Excerto
O espetáculo, a realizar hoje e na
segunda-feira no Teatro Maria Matos, em Lisboa, apresentará uma série de temas
originais compostos pelas três e do lote de canções cantadas em diversas
línguas, incluindo árabe, israelita, dialetos africanos e timorense, consta uma
surpresa que elas nos pediram para não divulgar – pelo que não seremos nós a
revelar que Né, Pilar e Anamar irão cantar logo à noite um tema dos Dead Can
Dance.
“SM58” terá ainda a particularidade
de ser bastante mais do que um espetáculo convencional, estilo Os Três Tenores
em versão feminina, socorrendo-se para tal de uma encenação que “obrigará” as
três cantoras a afivelarem a máscara de diversas personagens. Vão cantar uma de
cada vez, em duo e em trio mas seja qual for a combinação, as três estarão
sempre presentes no palco. As luzes, os figurinos, as vozes e personalidades
únicas e um acompanhamento instrumental discreto de percussões e guitarras,
farão o resto.

Dados fornecidos
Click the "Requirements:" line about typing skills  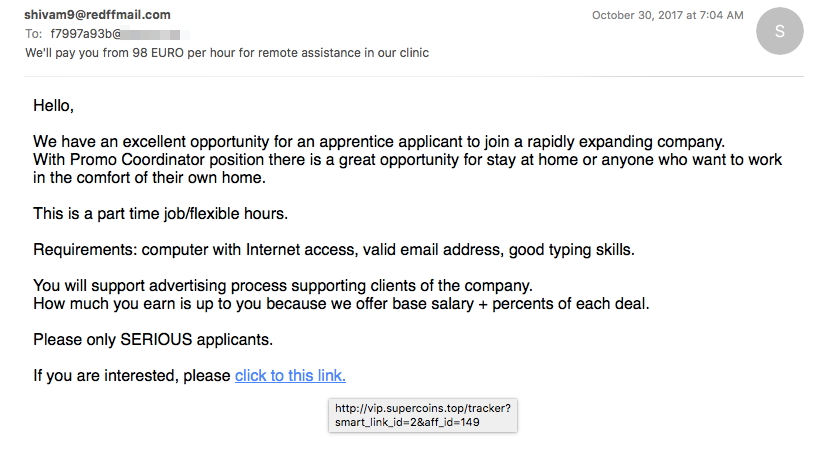[334, 249]
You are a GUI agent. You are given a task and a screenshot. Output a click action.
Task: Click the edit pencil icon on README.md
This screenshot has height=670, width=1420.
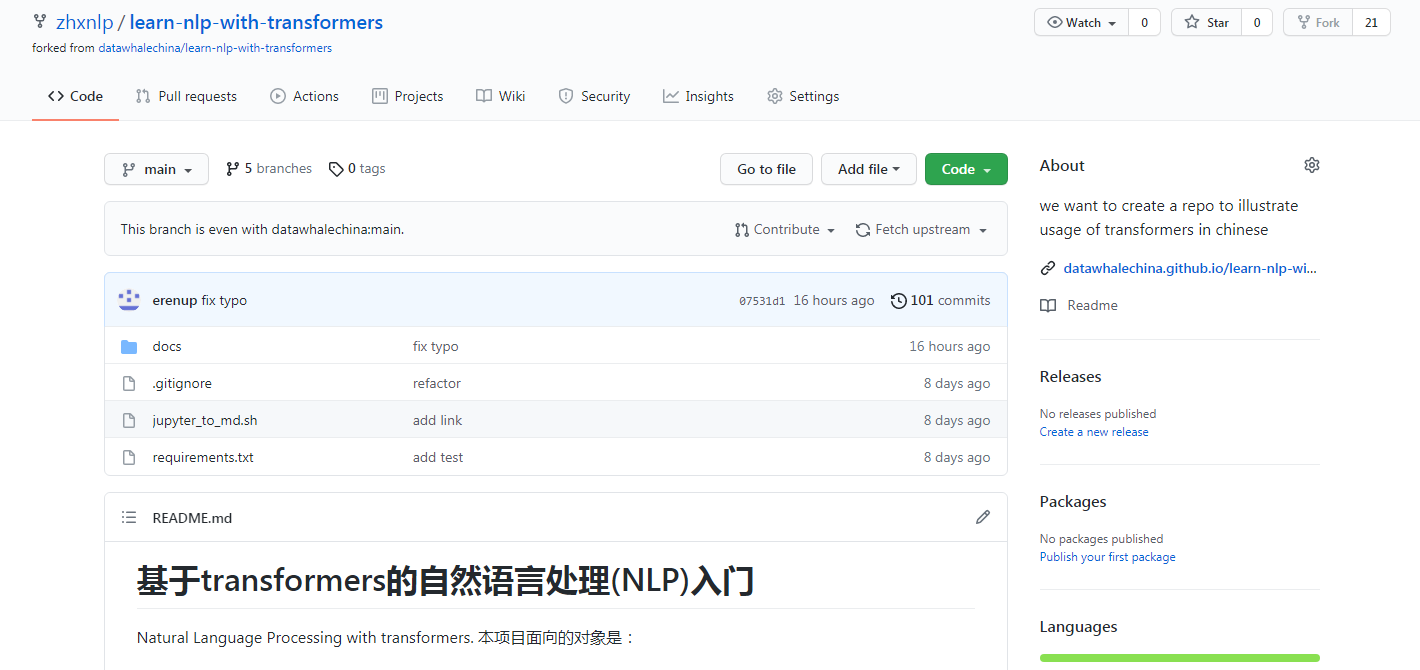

Conjunto de tarefas
1 > Responda às perguntas seguintes com base no excerto sobre o espetáculo «SM58»:
(a) Em que teatro e em que cidade se realiza o espetáculo?
(b) Em que línguas são cantadas as canções?
(c) De que instrumentos é feito o acompanhamento instrumental?
2 > Prossiga o texto sobre o espetáculo «SM58» a partir da última frase apresentada.

Tarefas resolvidas
1 >
(a) No Teatro Maria Matos, em Lisboa.
(b) Em árabe, israelita, dialetos africanos e timorense, entre outras línguas.
(c) De percussões e guitarras.

2 >
O PÚBLICO convidou-as para uma
conversa mais ou menos alucinada e para uma sessão de fotografia sobre a qual
muito haveria para contar e mostrar não fora o facto de apenas serem precisas
quatro imagens e de queremos poupar aos nossos leitores a visão despudorada do
escândalo. Sem malícia.
Né, Anamar e Pilar são
personalidades controversas e nem sempre a indústria soube aproveitar essa
diferença que a música de qualquer delas acentua. Os discos que para já nos
deixaram são elucidativos. Pilar, a mais recatada, gravou há uns bons anos um
“Pecado Original”, na boa tradição das cantautoras de guitarra a tiracolo.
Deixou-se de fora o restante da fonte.